* Exercise
The range runs from the line containing "Task: Enlarge the large profile picture" to the last line of the entries. Copy that range exactly, omitting pictures.

Collected data:
^^^^^^^^^^^^^^^^
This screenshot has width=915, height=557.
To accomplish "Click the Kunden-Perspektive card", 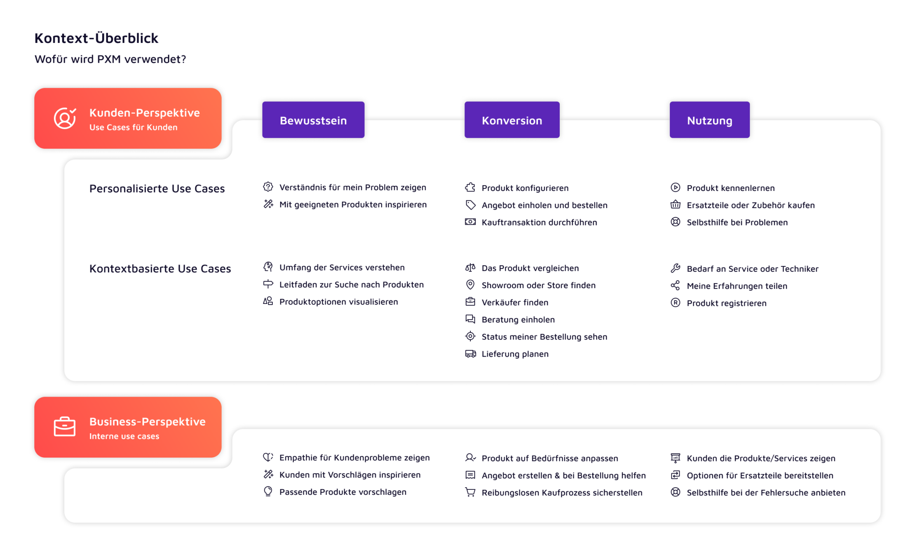I will point(128,118).
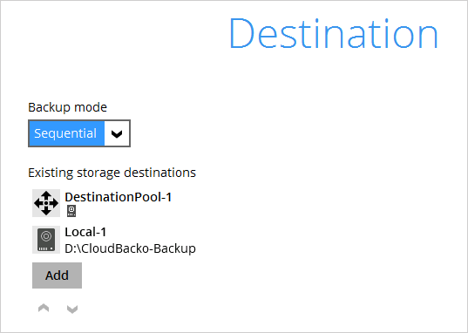Click the Destination page heading
This screenshot has width=468, height=333.
(x=334, y=33)

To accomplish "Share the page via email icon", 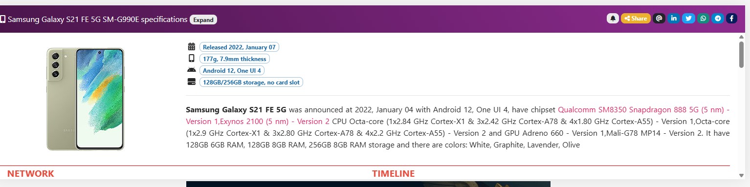I will pyautogui.click(x=659, y=19).
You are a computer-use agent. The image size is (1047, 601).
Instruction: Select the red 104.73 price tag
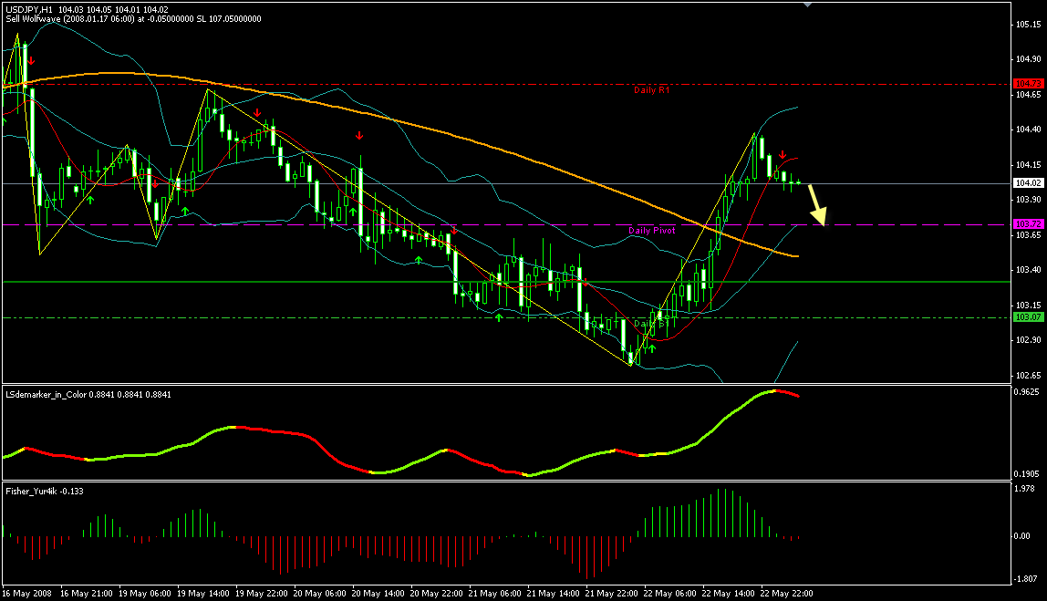1028,84
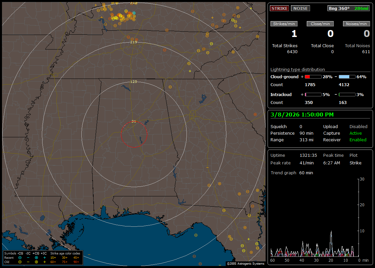Click the green Enabled receiver status
Screen dimensions: 375x268
358,140
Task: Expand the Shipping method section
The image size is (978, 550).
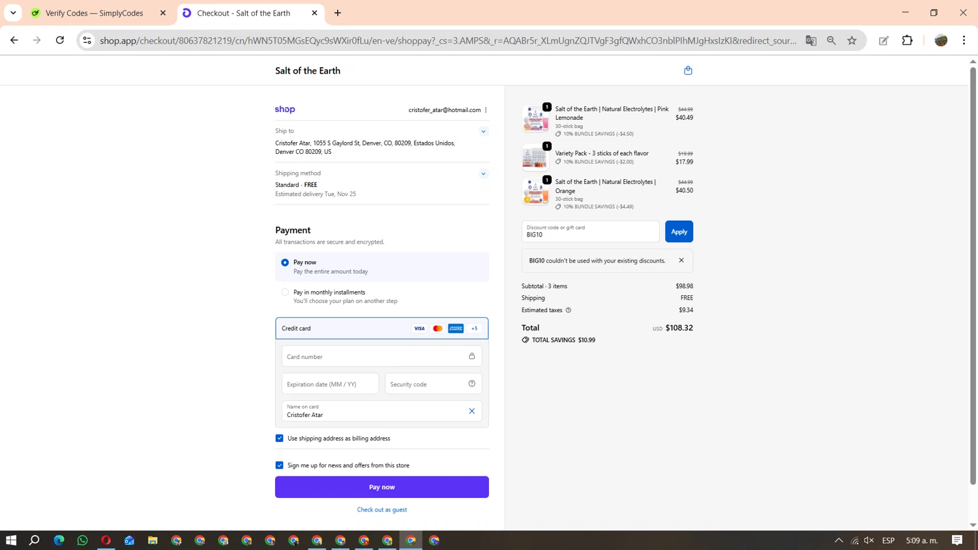Action: click(483, 174)
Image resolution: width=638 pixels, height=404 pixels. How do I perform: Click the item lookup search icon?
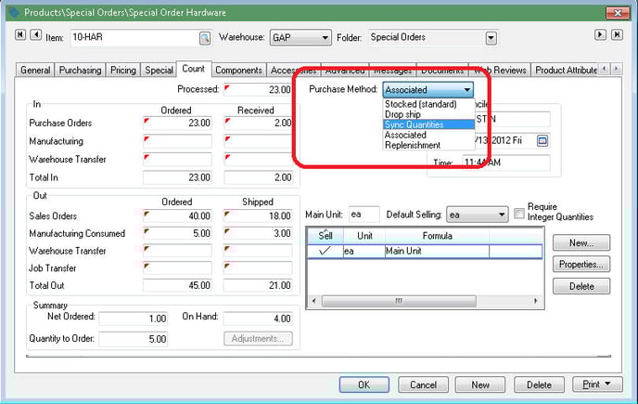(204, 38)

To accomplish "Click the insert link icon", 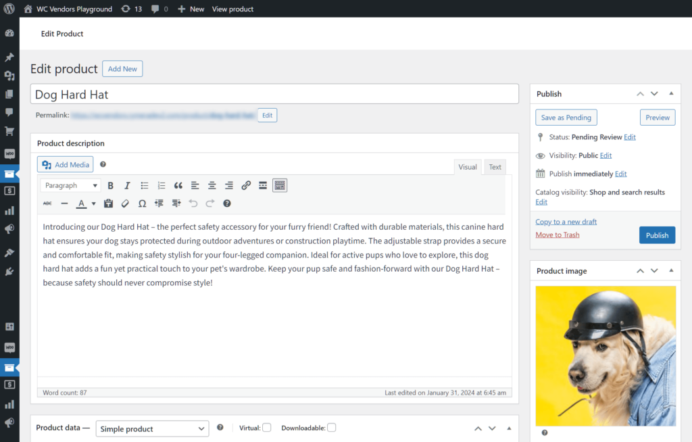I will 246,185.
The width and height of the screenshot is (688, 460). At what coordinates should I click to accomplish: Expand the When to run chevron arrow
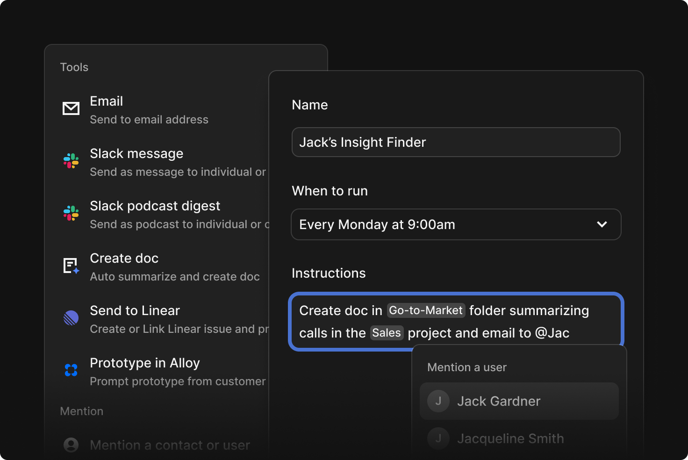(602, 224)

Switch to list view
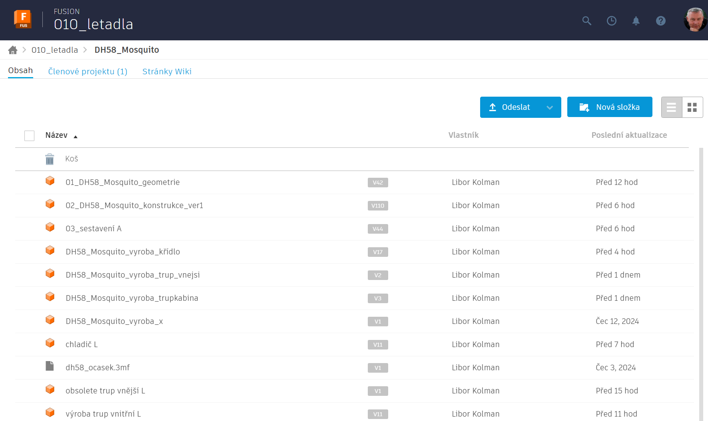click(672, 107)
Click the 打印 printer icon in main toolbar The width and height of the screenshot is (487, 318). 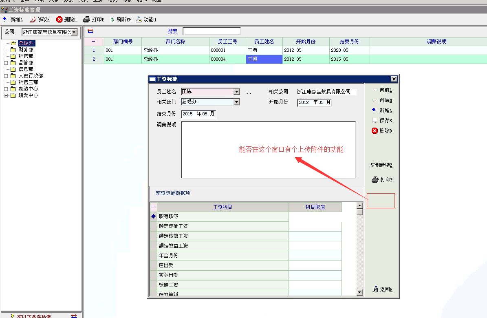pyautogui.click(x=86, y=19)
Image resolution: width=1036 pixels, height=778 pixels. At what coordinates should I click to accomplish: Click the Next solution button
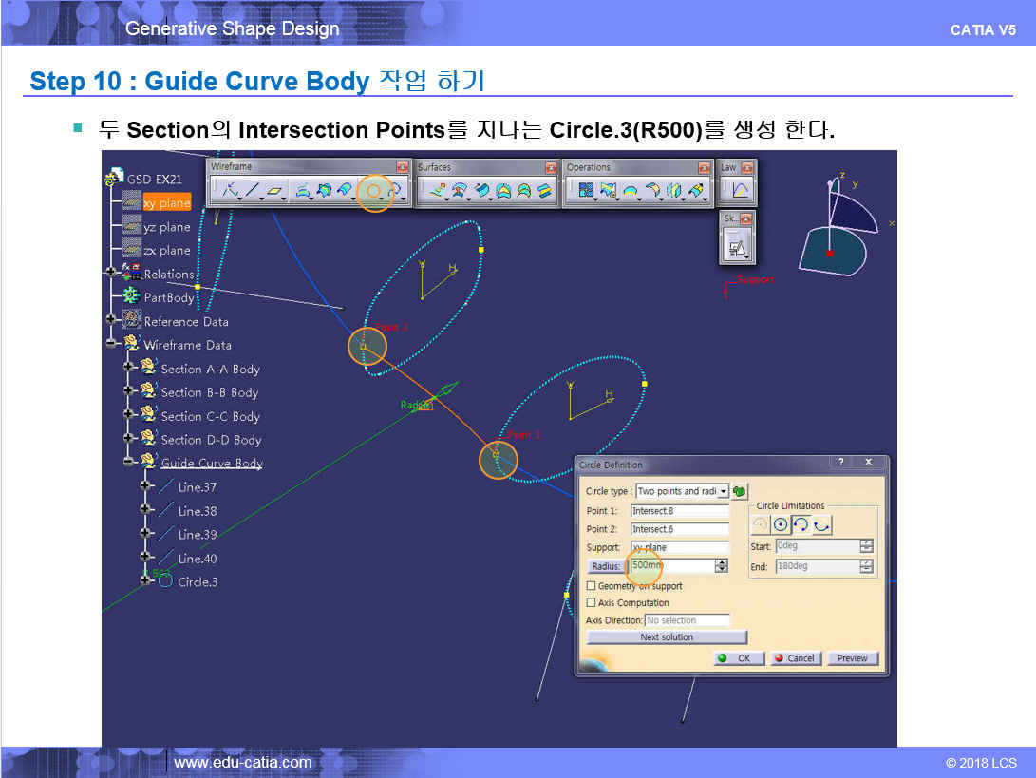pos(667,637)
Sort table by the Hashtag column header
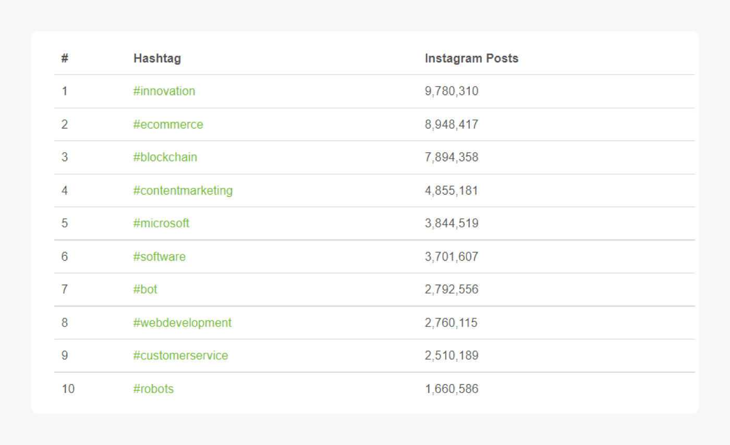Image resolution: width=730 pixels, height=445 pixels. click(x=156, y=58)
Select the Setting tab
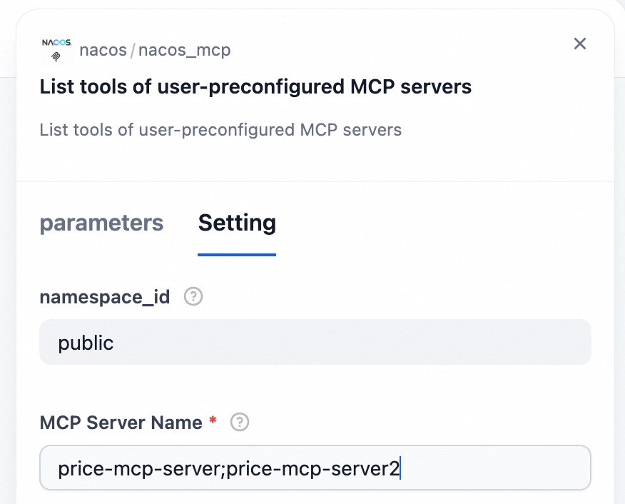The width and height of the screenshot is (625, 504). pyautogui.click(x=237, y=223)
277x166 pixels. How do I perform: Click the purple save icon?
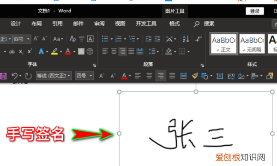pyautogui.click(x=3, y=76)
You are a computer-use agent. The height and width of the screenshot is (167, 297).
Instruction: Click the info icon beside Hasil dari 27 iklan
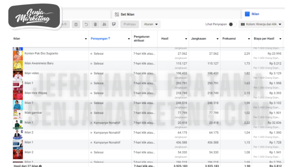coord(41,165)
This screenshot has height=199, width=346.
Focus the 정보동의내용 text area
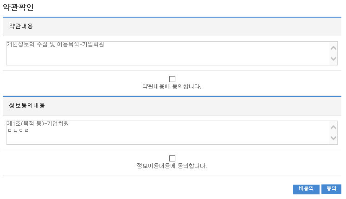167,137
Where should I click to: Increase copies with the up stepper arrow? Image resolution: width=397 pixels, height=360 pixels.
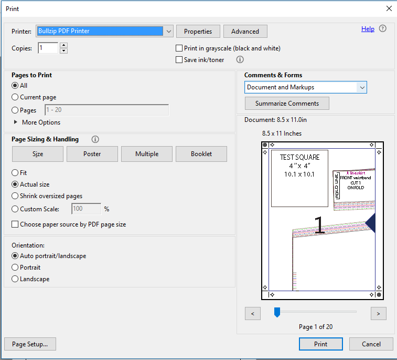click(x=63, y=45)
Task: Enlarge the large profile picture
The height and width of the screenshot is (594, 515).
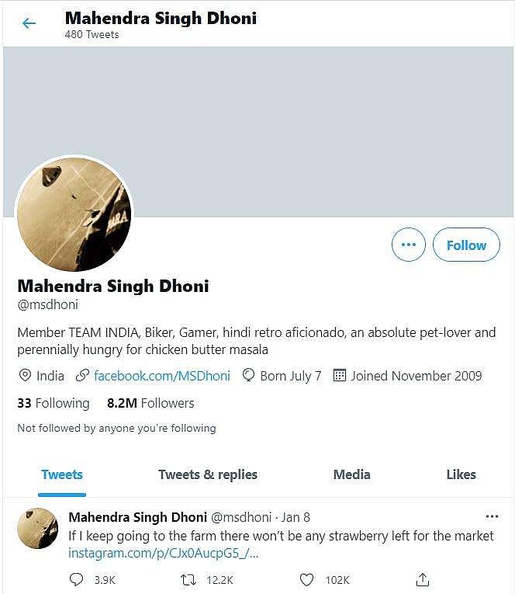Action: coord(74,214)
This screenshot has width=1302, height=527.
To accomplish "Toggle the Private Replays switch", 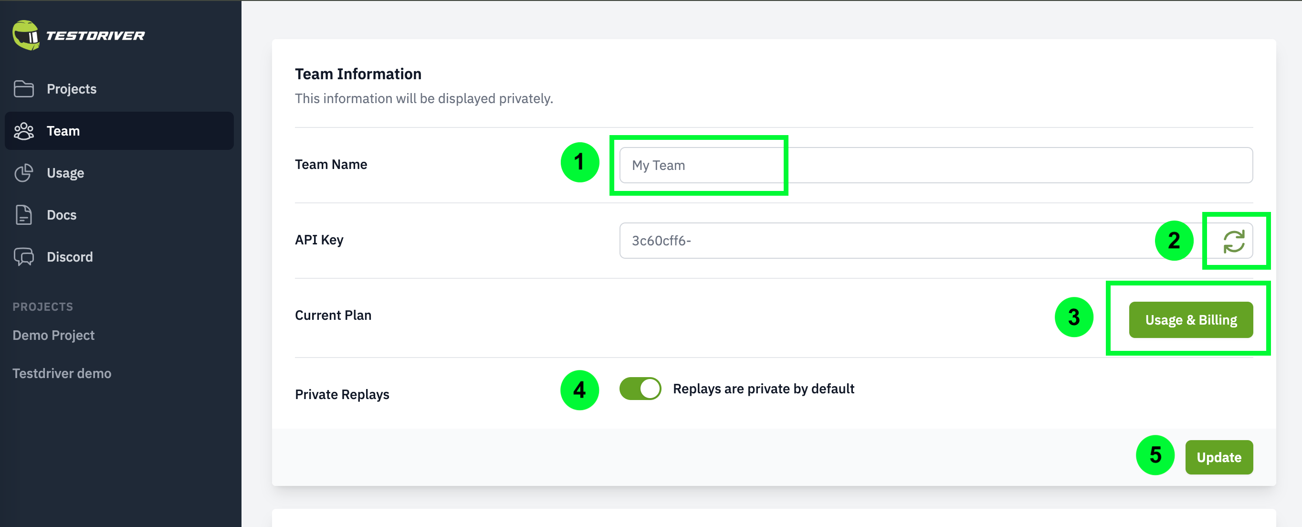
^^^^^^^^^^^^^^^^
* Result for this exercise
Task: Enlarge the large profile picture
The height and width of the screenshot is (594, 515).
Action: coord(74,214)
This screenshot has width=1302, height=527.
To accomplish "Toggle the Private Replays switch", 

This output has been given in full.